The executive, who asked not to identified, nevertheless said that if the current grim situation the company confronted with should continue, and if the company faced huge losses, it would "have to make some changes."
"Changing operational strategies requires surveys and judgment. So far we don't have detailed plans [about strategic changes in the mainland]," the executive said.
Reuters on Monday cited a Lotte official as saying that Lotte may sell all of its supermarkets in China if the current bilateral political tensions continue into 2018.
Lotte's supermarket business was battered in the mainland after it went ahead with a land swap deal in February to let U.S. troops install the Terminal High Altitude Area Defense missile interception system in South Korea, which has aroused strong protests from China.
According to the Lotte China executive, of the 99 Lotte Mart stores in the mainland, only 12 are still operating.
Lotte Group's hotel expansion plans in the mainland are suspended, the company told the Global Times on August 8.
Chen Yuefeng, editor-in-chief of China Chain Store magazine, expressed pessimism about the prospects of Lotte Mart's business in the mainland. "Chinese consumers are now emotionally resistant to Lotte Mart because of the political friction between the two countries, and that situation is not easy to change. I think Lotte will need a long time to recover its business in the mainland," Chen told the Global Times on Monday.

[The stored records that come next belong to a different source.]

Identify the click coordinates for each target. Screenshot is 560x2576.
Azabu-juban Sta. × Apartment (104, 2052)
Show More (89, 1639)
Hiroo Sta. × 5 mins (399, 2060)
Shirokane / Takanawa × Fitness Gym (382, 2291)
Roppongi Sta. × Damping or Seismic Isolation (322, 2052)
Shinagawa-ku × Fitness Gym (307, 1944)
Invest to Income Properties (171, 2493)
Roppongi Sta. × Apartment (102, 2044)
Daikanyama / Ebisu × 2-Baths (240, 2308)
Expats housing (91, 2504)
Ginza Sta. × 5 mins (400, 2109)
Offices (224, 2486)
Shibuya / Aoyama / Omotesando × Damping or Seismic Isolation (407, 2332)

Lotte is not the only South Korean retailer to have had problems in China in recent months. Another South Korean supermarket chain - E-mart under Shinsegae Group, which entered the mainland in February 1997 - may also end its business in the mainland, according to media reports.
According to a report of the South Korea-based MK China on Friday, E-mart sold five of its six supermarkets in the mainland to Thailand-based CP Group. The remaining facility based in Kunshan, East China's Jiangsu Province will also be sold.Shinsegae didn't reply to an interview request from the Global Times as of press time.
"As Chinese consumers become more sophisticated and e-commerce develops, it's hard for traditional supermarkets to respond because of their low service standards and failure to keep up with consumers' changing tastes," he noted.